The Pain Machinery
Surveillance Culture
Complete Control Productions, 2011
While there’s been a huge resurgence in “old-school EBM” over the last decade (Spetsnaz, Jäger 90, Sturm Café), the vast majority of those bands have restricted themselves to a particular interpretation of classic Belgian and German bands (not that there’s anything wrong with that), so it’s interesting to hear a Swedish band taking up the mantle of the English tradition in EBM. Am I talking about Nitzer Ebb? Yes, the genetic markers of Harris and McCarthy are here, but they’re a common ancestor to so much of the current electronic landscape that that’s no surprise. Long-standing act The Pain Machinery, however, also gravitate towards the blunt and uncompromising vitriol of Portion Control, and use it to craft a harsh and unrelenting brand of EBM.
Some cuts, like lead track “Shine”, offer a claustrophobic and abrasive wall of percussion, but even more peel back the layers of noise and almost charnel atmosphere of their earlier work (the best of which was recently compiled on The Chaos Transmissions), to reveal angular and disquieting synthleads atop whiplash percussion. Plenty of tracks have more than a touch of acid house in them, and while EBM plus acid usually equals new beat, there’s certainly none of the cold austerity that marked that genre: “Never”, “Acid Breakdown”, and “Hate Me Now” (unfortunately not a Nas cover) are pure, aggressive workouts, and sound fresh and invigorating.
While social in aim, there’s a personal, biting anger to the tracks and lyrics here. Again, with regard to Anglo influences, the yobbish snark of street punk is a touchstone (used with far less pisstakery than delightfully goofy electro-punks Katscan).
At 14 tracks and 51 minutes, Surveillance Culture might be said to run a tad long. Considering the unremitting aggression on display, it’s certainly an endurance test at any length, though by no means an unpleasant one. It’s a refreshingly raw and unpolished slab of grinding EBM, which, while firmly rooted in an old-school ethos, blends together a series of sounds which all too often go unexplored.
NB: Auto Surveillance, a remix disc, was actually released a month before its LP of origin, and while I haven’t heard it yet the tracks on Surveillance Culture certainly sound as though they’d lend themselves well to remixing.

## Raw data:

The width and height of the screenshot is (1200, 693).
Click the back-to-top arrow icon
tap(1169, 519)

--

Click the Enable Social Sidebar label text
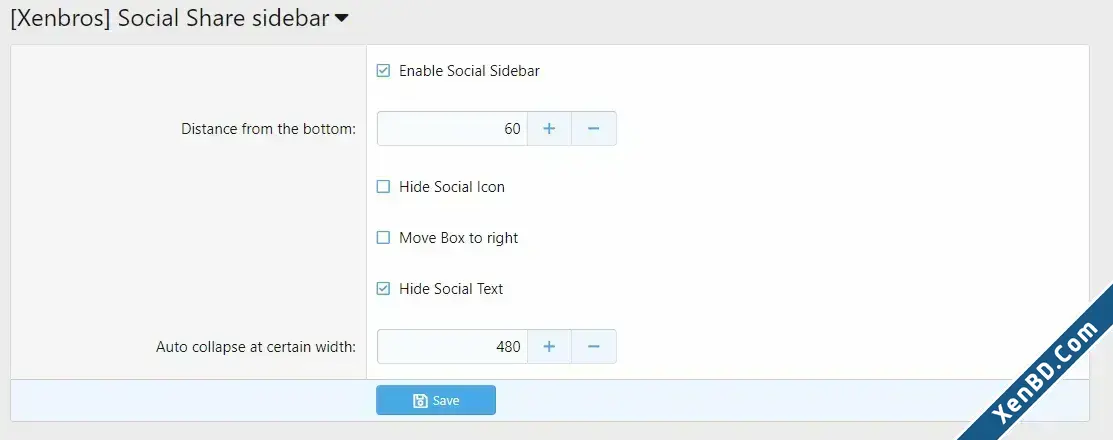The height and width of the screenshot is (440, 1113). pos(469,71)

---

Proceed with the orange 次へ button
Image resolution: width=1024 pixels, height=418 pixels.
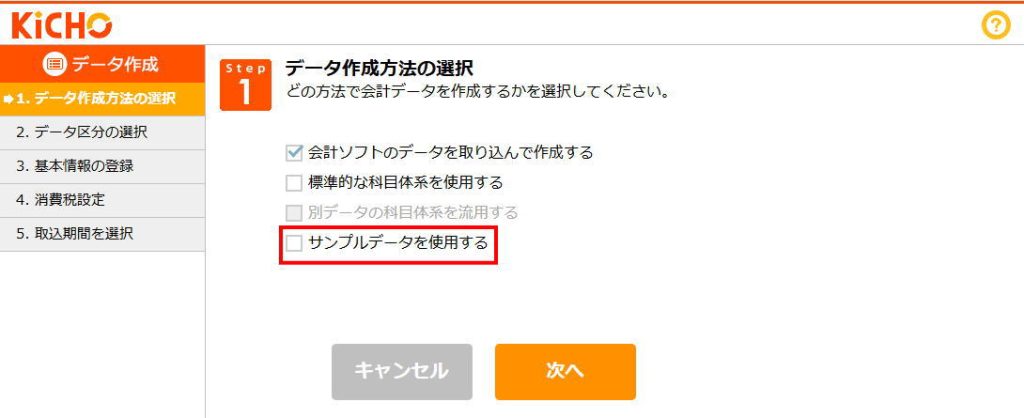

## Task brief:
From the review of Surveillance Culture, copy the passage starting at "At 14 tracks" up to and including "often go unexplored.".

## Exercise answer:
At 14 tracks and 51 minutes, Surveillance Culture might be said to run a tad long. Considering the unremitting aggression on display, it’s certainly an endurance test at any length, though by no means an unpleasant one. It’s a refreshingly raw and unpolished slab of grinding EBM, which, while firmly rooted in an old-school ethos, blends together a series of sounds which all too often go unexplored.